Bezuidenhout primed to make good run at Open at Royal St George’s

There are 12 other South Africans in the field this week, making the contingent from South Africa the third-largest from any country.


The 149th Open Championship at Royal St George’s in Sandwich, England, which tees off on Thursday might just be the major championship which is perfect for Christiaan Bezuidenhout to stage a demonstration of just how good a golfer he really is.

Ever since he turned professional in 2015, and finished runner-up to Brandon Stone in January 2016 in the South African Open Championship, he has looked the part of South Africa’s next major champion in a pedigreed line from Bobby Locke through Gary Player, Ernie Els, Retief Goosen and Charl Schwartzel to Louis Oosthuizen.

Four Sunshine Tour titles later – two of them in tournaments co-sanctioned by the European Tour – and another European Tour title, and he’s become a champion in the SA Open himself.
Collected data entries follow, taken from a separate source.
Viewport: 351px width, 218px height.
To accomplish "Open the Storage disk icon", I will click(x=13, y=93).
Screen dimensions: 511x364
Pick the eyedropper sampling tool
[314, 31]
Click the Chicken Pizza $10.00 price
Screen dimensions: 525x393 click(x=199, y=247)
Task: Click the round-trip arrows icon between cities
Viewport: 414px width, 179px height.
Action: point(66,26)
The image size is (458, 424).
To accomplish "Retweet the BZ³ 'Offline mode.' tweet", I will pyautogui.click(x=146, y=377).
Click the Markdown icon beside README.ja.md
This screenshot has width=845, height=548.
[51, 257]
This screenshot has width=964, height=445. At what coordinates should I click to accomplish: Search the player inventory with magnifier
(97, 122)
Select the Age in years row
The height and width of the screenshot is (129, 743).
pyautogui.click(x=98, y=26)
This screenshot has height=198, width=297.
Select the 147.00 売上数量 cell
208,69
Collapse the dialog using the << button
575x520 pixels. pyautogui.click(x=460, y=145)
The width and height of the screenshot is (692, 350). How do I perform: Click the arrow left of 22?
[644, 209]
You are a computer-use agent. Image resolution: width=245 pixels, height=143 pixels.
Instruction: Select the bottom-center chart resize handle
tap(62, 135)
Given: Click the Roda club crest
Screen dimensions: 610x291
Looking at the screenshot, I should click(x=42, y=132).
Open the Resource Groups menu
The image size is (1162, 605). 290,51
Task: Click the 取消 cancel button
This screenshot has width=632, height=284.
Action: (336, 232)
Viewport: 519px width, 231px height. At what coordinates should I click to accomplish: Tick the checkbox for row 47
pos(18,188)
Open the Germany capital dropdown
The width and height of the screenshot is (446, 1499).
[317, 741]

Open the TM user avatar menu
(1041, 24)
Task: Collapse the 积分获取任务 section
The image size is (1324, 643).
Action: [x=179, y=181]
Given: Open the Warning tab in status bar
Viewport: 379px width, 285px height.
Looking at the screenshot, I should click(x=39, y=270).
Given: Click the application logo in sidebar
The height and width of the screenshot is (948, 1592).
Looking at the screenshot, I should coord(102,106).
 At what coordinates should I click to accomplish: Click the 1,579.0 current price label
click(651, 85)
The world number 45 has been able to pace his season ever since he won the Alfred Dunhill Championship and the SA Open back-to-back in November and December last year. And the season comes to its climax this week at Royal St George’s.

While his play on the European Tour has not been stellar, with a best of a share of 12th early in the year at the Abu Dhabi HSBC Championship, he has taken himself to the United States where the big bucks are and the world ranking points are commensurate with the very strong fields. There, he has a seventh-place finish in the Arnold Palmer Invitational.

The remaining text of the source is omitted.